If you’ve been to a Renaissance Faire then you know that most of the costumes inside the fairgrounds are on the pricey side, especially for a child who will likely outgrow everything in a matter of months. Add to this the fact that I am not ready to turn my daughters into buxom wenches with corsets and you’ve got a parental dilemma.

Royalty, Image: King Richard’s Faire

I could see by the looks on their faces that this wasn’t just something they thought would be neat now and would forget about in a week. They really wanted to cosplay. We wandered through a few shops and each child gravitated to her own style. I had a ten-year-old wanting a fluffy skirt and a corset and an eight-year-old wanting a hooded cloak.

One thing you can expect at a Ren Faire is a huge variety of incredibly well-crafted clothes. Things are expensive because they’re often handmade and not mass produced. These are truly craftsmen who take great pride in their work, and rightly should because the clothing is beautiful. But, again, the price becomes an obstacle.

If you’re an adult, you are buying pieces you know will last for many years and that will be used again and again. Not so with kids. In between the jousts and games, dancing and eating, my kids learned how to make choices, adhere to a budget, and the fun of building a costume one piece at a time.

The Fairgrounds, Image: King Richard’s Faire

First, we set some guidelines. I gave them a dollar amount and told them that if they wanted to spend more, then they would have to use some of the allowance money tucked away in their piggy banks back home. I also set the expectation that, no matter how much they loved an outfit, final say would come down to me and Dad.

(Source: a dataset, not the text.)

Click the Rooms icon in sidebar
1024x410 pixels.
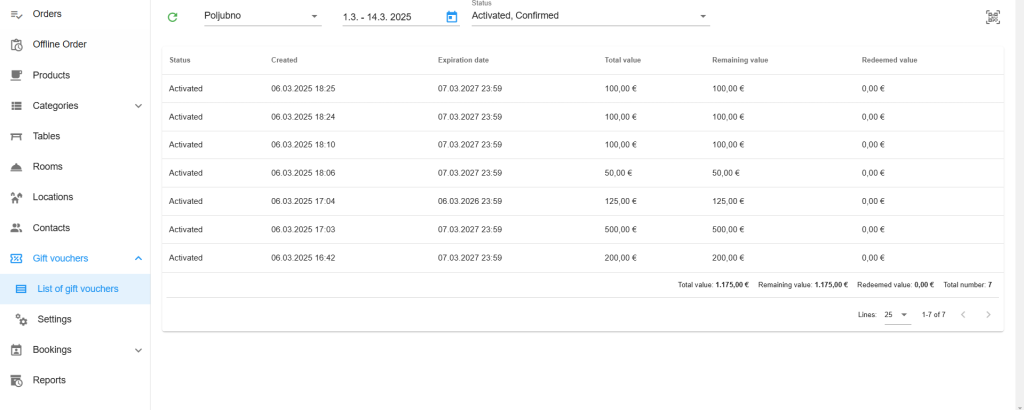[x=17, y=166]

It’s not that I didn’t want them to get creative and make their own choices, but as I mentioned before, I am not ready for buxom wenches and the kids are just young enough to not realize what might be inappropriate. As we wandered in and out of shops, they gradually narrowed down their choices.

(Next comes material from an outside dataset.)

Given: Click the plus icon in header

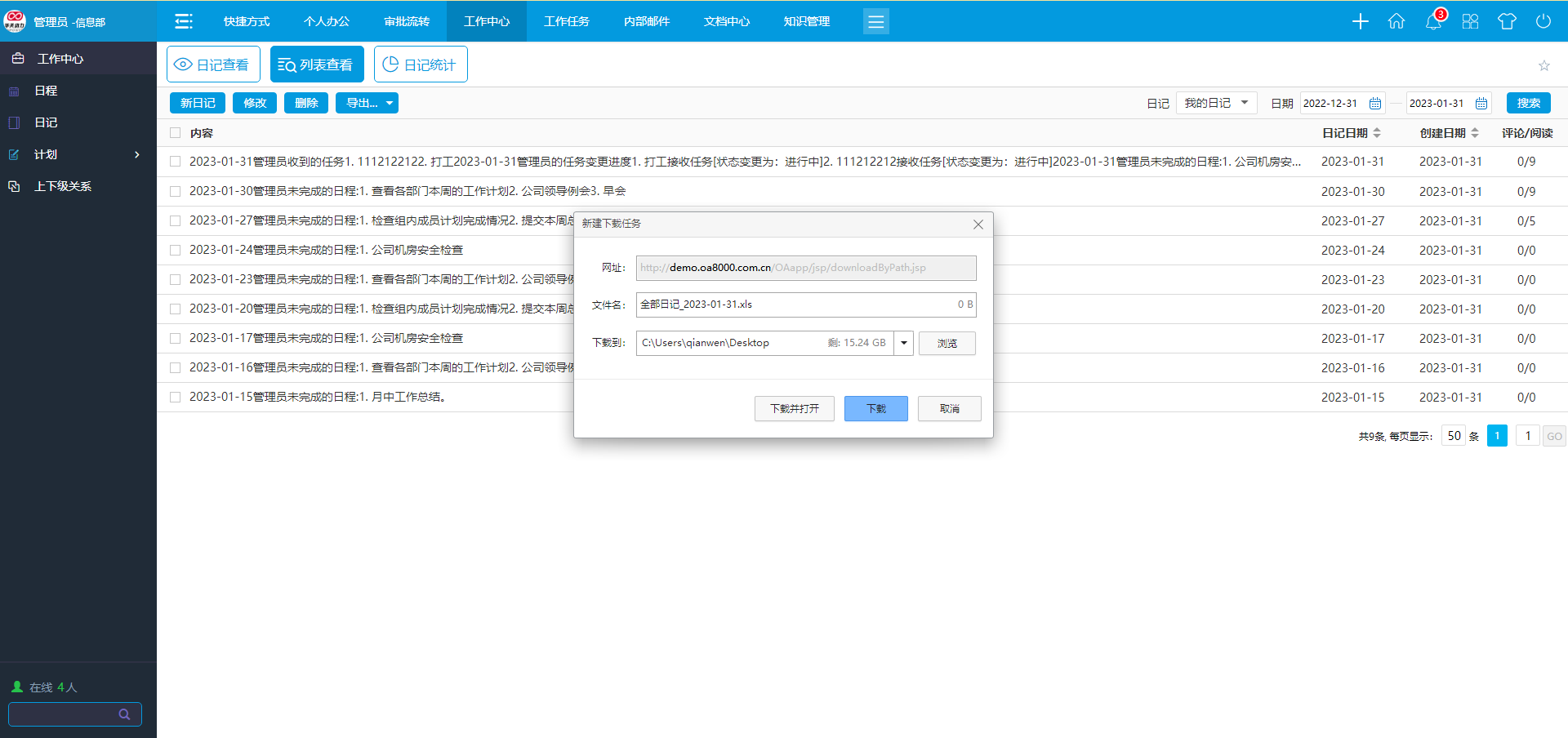Looking at the screenshot, I should 1360,22.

It was all finally decided at a shop called Threads of Time where they found pieces made for adults that still worked for kids. The employees were wonderful in helping guide the kids and me toward choices that would work. The youngest got a beautiful hooded cowl. Right now, the hood covers her whole head and it comes down past her elbows. Once she grows, it’ll be shorter but will still fit and easily be a part of another costume.

Our Helpful Seamstress, Image: Nicole Wakelin

The oldest, Miss I Want A Corset, ended up with an outfit that filled the fluffy skirt requirement without turning her into a wench. She got a peasant styled blouse and gathered skirt. Both are roomy and the skirt is long, but as she grows they will still fit and can become the base for new costume ideas.

The kids are thrilled with their outfits and so am I. The youngest is in the living room right now, curled up on the couch wearing her cowl with the hood pulled low as she plays video games with her sister. Stealthy gamer is stealthy. Although they didn’t get complete outfits with every piece they wanted, they learned something.

They learned to make decisions about what they really wanted, to stay in budget, and that part of the fun of cosplaying isn’t getting all the pieces at once. They’re excited at the idea of adding a little bit each year and maybe of finding things in completely unexpected places that will add to their costumes.

In the end, we had a wonderful day at King Richard’s Faire full of great family memories. My kids also learned that building the perfect cosplay outfit is a process that happens over time, building even more memories along the way.

I received complimentary admission to the faire for purposes of this article.